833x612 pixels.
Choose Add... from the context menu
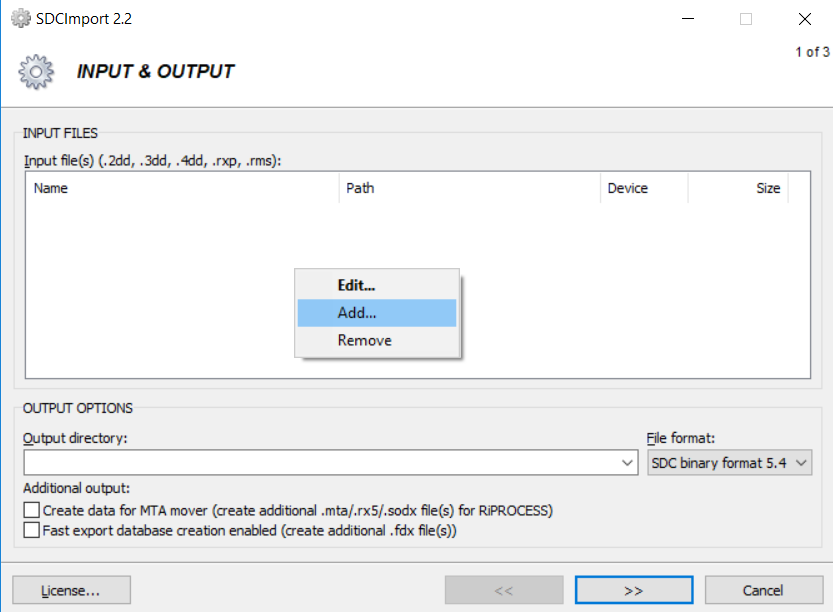377,313
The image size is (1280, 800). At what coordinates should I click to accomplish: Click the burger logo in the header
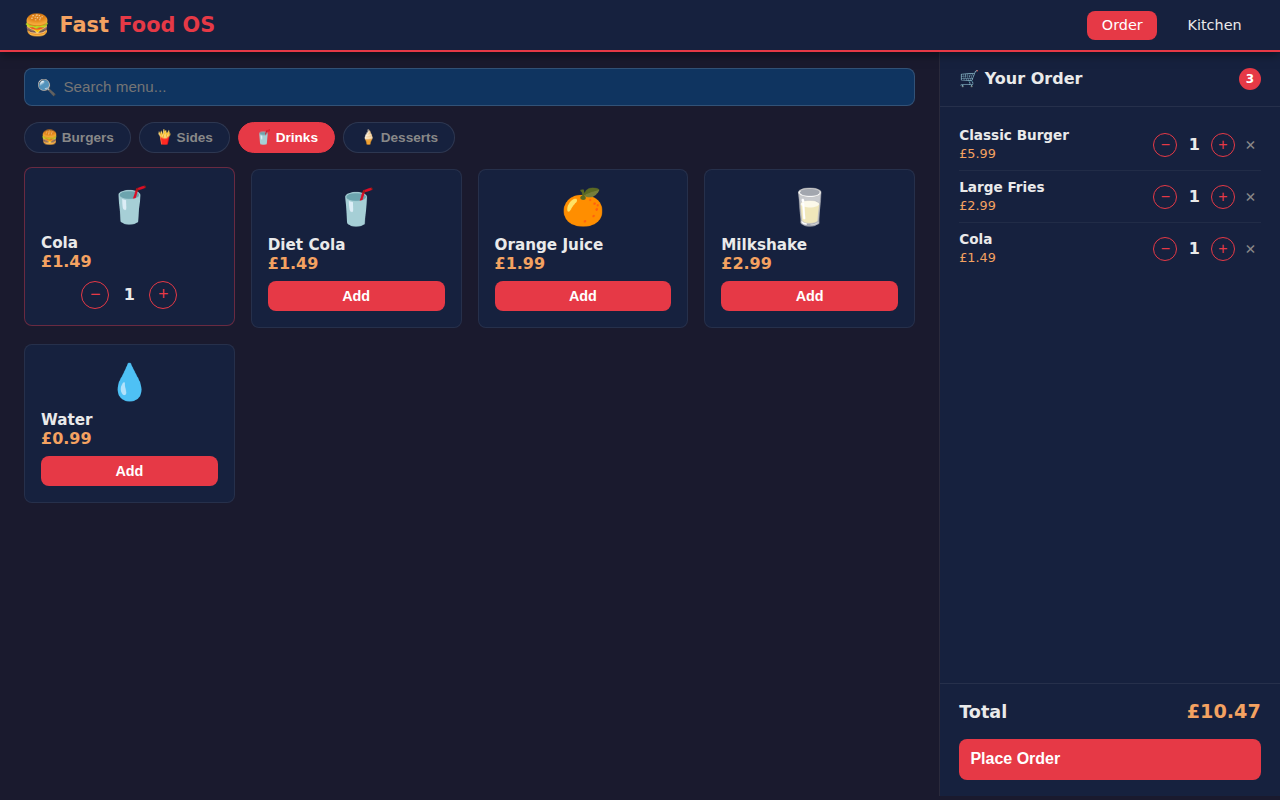37,24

== == ==

Task objective: Exact copy, no pictures: reproduce the whole listing above.

Reply:
833x612 pixels.
Choose Add... from the context menu
377,313
The image size is (1280, 800). At what coordinates should I click to accomplish: Click the burger logo in the header
37,24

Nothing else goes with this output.